# [Task to carry out]
Nothing but the data, repeated exactly, belongs in the answer.

# [Data under study]
===============

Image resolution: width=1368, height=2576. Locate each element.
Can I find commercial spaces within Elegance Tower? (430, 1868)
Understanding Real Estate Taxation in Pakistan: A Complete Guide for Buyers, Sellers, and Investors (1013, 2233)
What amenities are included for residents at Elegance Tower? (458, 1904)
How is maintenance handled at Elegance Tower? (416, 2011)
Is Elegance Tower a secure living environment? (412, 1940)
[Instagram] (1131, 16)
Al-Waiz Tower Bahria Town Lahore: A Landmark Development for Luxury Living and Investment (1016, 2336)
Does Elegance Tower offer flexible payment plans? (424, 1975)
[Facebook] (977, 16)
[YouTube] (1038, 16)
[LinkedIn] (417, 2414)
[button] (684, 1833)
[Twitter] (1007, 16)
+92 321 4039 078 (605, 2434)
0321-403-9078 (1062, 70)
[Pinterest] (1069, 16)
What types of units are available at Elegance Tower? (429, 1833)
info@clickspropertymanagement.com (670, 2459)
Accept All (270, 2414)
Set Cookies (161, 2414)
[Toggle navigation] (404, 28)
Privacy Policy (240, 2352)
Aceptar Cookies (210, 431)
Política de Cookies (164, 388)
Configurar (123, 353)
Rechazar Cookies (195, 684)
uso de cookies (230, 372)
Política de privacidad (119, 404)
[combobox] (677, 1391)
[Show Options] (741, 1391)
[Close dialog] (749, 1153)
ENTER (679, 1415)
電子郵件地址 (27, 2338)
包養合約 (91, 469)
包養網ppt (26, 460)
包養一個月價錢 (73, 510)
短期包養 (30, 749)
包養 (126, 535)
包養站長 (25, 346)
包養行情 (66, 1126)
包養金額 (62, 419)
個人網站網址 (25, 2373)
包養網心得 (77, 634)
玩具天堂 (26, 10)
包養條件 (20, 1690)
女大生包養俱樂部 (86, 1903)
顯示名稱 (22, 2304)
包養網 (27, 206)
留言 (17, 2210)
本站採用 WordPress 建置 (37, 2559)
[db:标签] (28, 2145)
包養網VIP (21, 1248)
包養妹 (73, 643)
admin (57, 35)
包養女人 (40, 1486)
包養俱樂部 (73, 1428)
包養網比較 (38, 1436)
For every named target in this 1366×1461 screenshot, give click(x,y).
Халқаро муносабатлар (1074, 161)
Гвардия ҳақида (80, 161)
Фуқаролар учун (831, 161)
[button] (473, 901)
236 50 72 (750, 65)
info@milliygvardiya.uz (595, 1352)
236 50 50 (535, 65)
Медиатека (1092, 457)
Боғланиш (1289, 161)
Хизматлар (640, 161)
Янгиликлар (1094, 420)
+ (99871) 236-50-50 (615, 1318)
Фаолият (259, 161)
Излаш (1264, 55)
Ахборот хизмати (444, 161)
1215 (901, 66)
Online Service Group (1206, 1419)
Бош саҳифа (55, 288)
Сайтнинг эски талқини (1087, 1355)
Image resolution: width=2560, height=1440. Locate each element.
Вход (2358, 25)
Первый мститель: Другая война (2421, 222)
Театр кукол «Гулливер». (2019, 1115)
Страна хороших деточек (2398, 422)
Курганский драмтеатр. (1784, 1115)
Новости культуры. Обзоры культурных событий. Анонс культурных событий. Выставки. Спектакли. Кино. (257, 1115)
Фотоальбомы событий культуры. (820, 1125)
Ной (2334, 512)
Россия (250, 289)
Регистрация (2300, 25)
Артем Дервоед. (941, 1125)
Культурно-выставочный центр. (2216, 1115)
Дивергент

===============

# [Exercise solution]
Image resolution: width=1368, height=2576. Locate each element.
Can I find commercial spaces within Elegance Tower? (430, 1868)
Understanding Real Estate Taxation in Pakistan: A Complete Guide for Buyers, Sellers, and Investors (1013, 2233)
What amenities are included for residents at Elegance Tower? (458, 1904)
How is maintenance handled at Elegance Tower? (416, 2011)
Is Elegance Tower a secure living environment? (412, 1940)
[Instagram] (1131, 16)
Al-Waiz Tower Bahria Town Lahore: A Landmark Development for Luxury Living and Investment (1016, 2336)
Does Elegance Tower offer flexible payment plans? (424, 1975)
[Facebook] (977, 16)
[YouTube] (1038, 16)
[LinkedIn] (417, 2414)
[button] (684, 1833)
[Twitter] (1007, 16)
+92 321 4039 078 (605, 2434)
0321-403-9078 (1062, 70)
[Pinterest] (1069, 16)
What types of units are available at Elegance Tower? (429, 1833)
info@clickspropertymanagement.com (670, 2459)
Accept All (270, 2414)
Set Cookies (161, 2414)
[Toggle navigation] (404, 28)
Privacy Policy (240, 2352)
Aceptar Cookies (210, 431)
Política de Cookies (164, 388)
Configurar (123, 353)
Rechazar Cookies (195, 684)
uso de cookies (230, 372)
Política de privacidad (119, 404)
[combobox] (677, 1391)
[Show Options] (741, 1391)
[Close dialog] (749, 1153)
ENTER (679, 1415)
電子郵件地址 (27, 2338)
包養合約 (91, 469)
包養網ppt (26, 460)
包養一個月價錢 (73, 510)
短期包養 (30, 749)
包養 (126, 535)
包養站長 (25, 346)
包養行情 (66, 1126)
包養金額 (62, 419)
個人網站網址 (25, 2373)
包養網心得 (77, 634)
玩具天堂 (26, 10)
包養條件 (20, 1690)
女大生包養俱樂部 (86, 1903)
顯示名稱 (22, 2304)
包養網 (27, 206)
留言 (17, 2210)
本站採用 WordPress 建置 (37, 2559)
[db:标签] (28, 2145)
包養網VIP (21, 1248)
包養妹 (73, 643)
admin (57, 35)
包養女人 (40, 1486)
包養俱樂部 (73, 1428)
包養網比較 (38, 1436)
For every named target in this 1366×1461 screenshot, give click(x,y).
Халқаро муносабатлар (1074, 161)
Гвардия ҳақида (80, 161)
Фуқаролар учун (831, 161)
[button] (473, 901)
236 50 72 (750, 65)
info@milliygvardiya.uz (595, 1352)
236 50 50 (535, 65)
Медиатека (1092, 457)
Боғланиш (1289, 161)
Хизматлар (640, 161)
Янгиликлар (1094, 420)
+ (99871) 236-50-50 (615, 1318)
Фаолият (259, 161)
Излаш (1264, 55)
Ахборот хизмати (444, 161)
1215 (901, 66)
Online Service Group (1206, 1419)
Бош саҳифа (55, 288)
Сайтнинг эски талқини (1087, 1355)
Image resolution: width=2560, height=1440. Locate each element.
Вход (2358, 25)
Первый мститель: Другая война (2421, 222)
Театр кукол «Гулливер». (2019, 1115)
Страна хороших деточек (2398, 422)
Курганский драмтеатр. (1784, 1115)
Новости культуры. Обзоры культурных событий. Анонс культурных событий. Выставки. Спектакли. Кино. (257, 1115)
Фотоальбомы событий культуры. (820, 1125)
Ной (2334, 512)
Россия (250, 289)
Регистрация (2300, 25)
Артем Дервоед. (941, 1125)
Культурно-выставочный центр. (2216, 1115)
Дивергент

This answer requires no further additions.